Jacob chewed and swallowed. “There’s a Stanford catalog in there.”
“That’s not what the money’s for.”
“It could be.”
“No,” he growled. “It couldn’t.” He picked up the canvas bag and shook its contents onto the table: letters, magazines, small parcels, and anything else the good mail carriers of Crows Landing had delivered to their intended recipients. “Did you switch license plates?”
“Give me a break.”
“It was just a question.”
“It’s done,” Jacob said, tilting his chair onto two legs. “I used the last one.”
“Good thing license plates are a renewable resource.” He plucked a long manila envelope from the pile and held it up. He’d started stealing mail to pay for groceries, but soon learned it was good for a hell of a lot more than that. A padded envelope full of cocaine had kept them afloat for three months. If he’d known the cartels were using the U.S. postal service to move product, he’d have started stealing mail years ago.
He began sorting the day’s haul into piles: burn,
cash, sell, keep. When he held up an issue of Car and Driver, Jacob reached for it immediately.
It took so little to make his brother happy, but it would take a lot more for him. The property tax on their land was four and a half years overdue. In six months, the tax collector could sell the farm at auction. He’d put everything they had into a new well, just in time for it to run dry. There had been nothing left when Jacob needed surgery. He’d paid for that by stealing cars, but even that wasn’t enough anymore.

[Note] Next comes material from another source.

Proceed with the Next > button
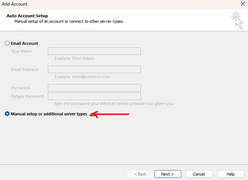The height and width of the screenshot is (180, 248). point(168,174)
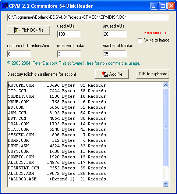Click the red arrow document icon on Add file
This screenshot has height=194, width=177.
click(105, 74)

Genetic abnormality, the doctor had said. Epidermal growth factor.
The tumor had reappeared almost immediately after surgery. Jacob would be dead before summer unless he found a doctor willing to try a second operation on a stage 4 glioblastoma.

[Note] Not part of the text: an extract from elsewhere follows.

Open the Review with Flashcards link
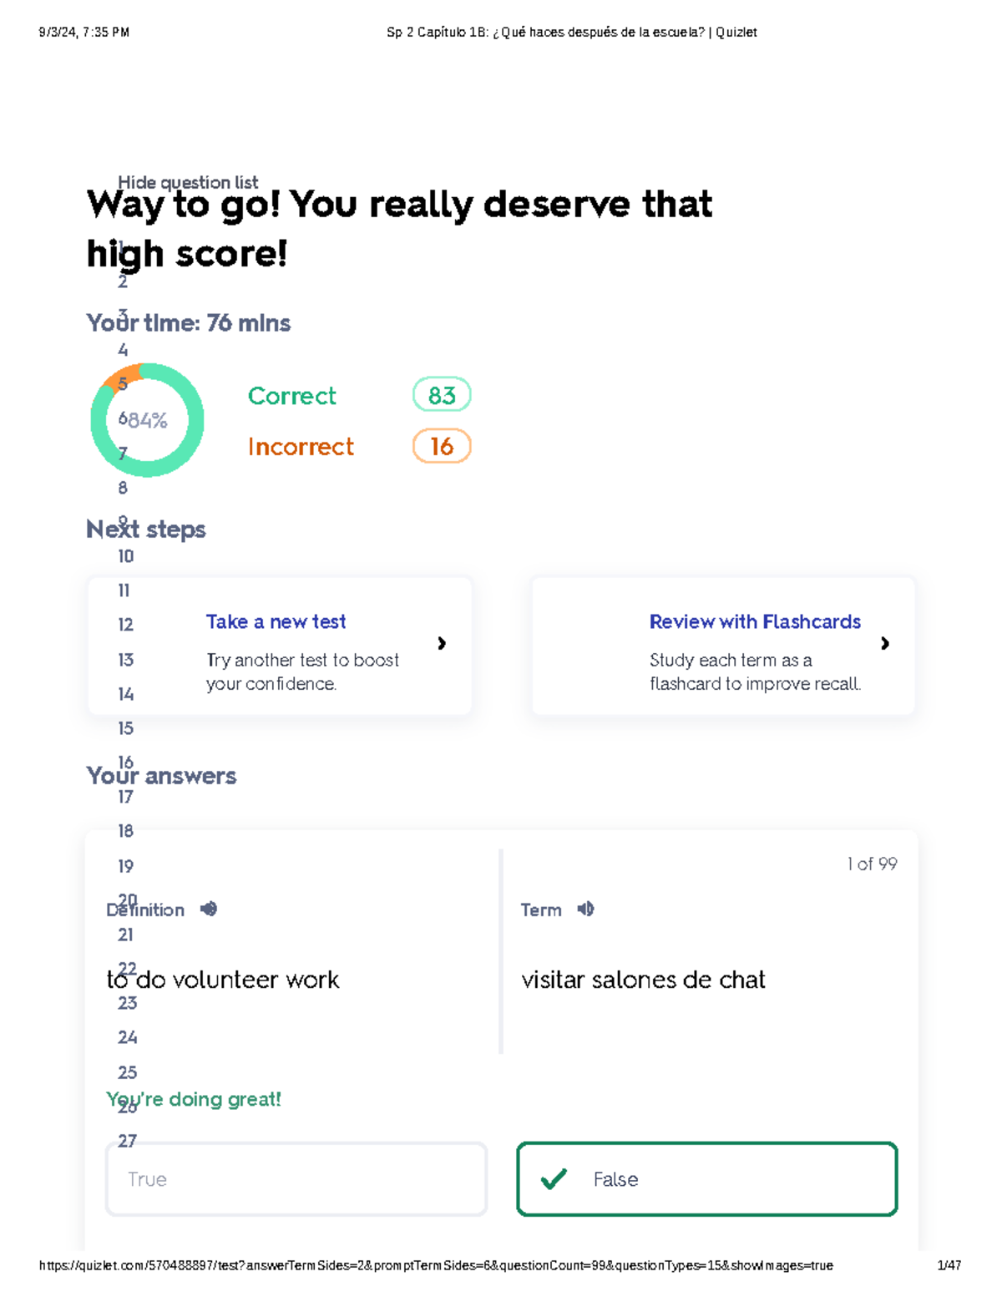Viewport: 1002px width, 1297px height. 755,621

Where the hell was he supposed to find that doctor? Or get that kind of money?
Ezra pushed his hair out of his eyes. He had to think.
“You look like a surfer,” Jacob said. “That dude in Point Break.”
“He’s dead.”
“You gonna read that Stanford catalog?”
“No.”
“Why not? You got something better to do today?”
“You’re looking at it,” he said, dropping a mail-in-rebate check into the keep pile.
Jacob finished the sandwich and licked his fingers. “Where to next, little brother?”
“The sink. Wash that plate.”
“Can it sit?”
“I just did the goddamn dishes. I want an empty sink.”
“The water’s cold. I can’t get warm after.”
Ezra looked out the window to the propane tank. Their account had been delinquent so many times that the propane company wouldn’t come unless he pre-paid for the fill-up. Every morning for two weeks now, he’d boiled a pot of water and dragged the bath mat next to the electric stove. They were out of propane. Out of food. After Jacob’s last scan, he was almost out of hope.
“Shit.” His fingers clutched the edge of the table. A splinter pierced the webbing of his right hand. “Shit, shit, shit, shit!”
He swept the pile of mail off the table.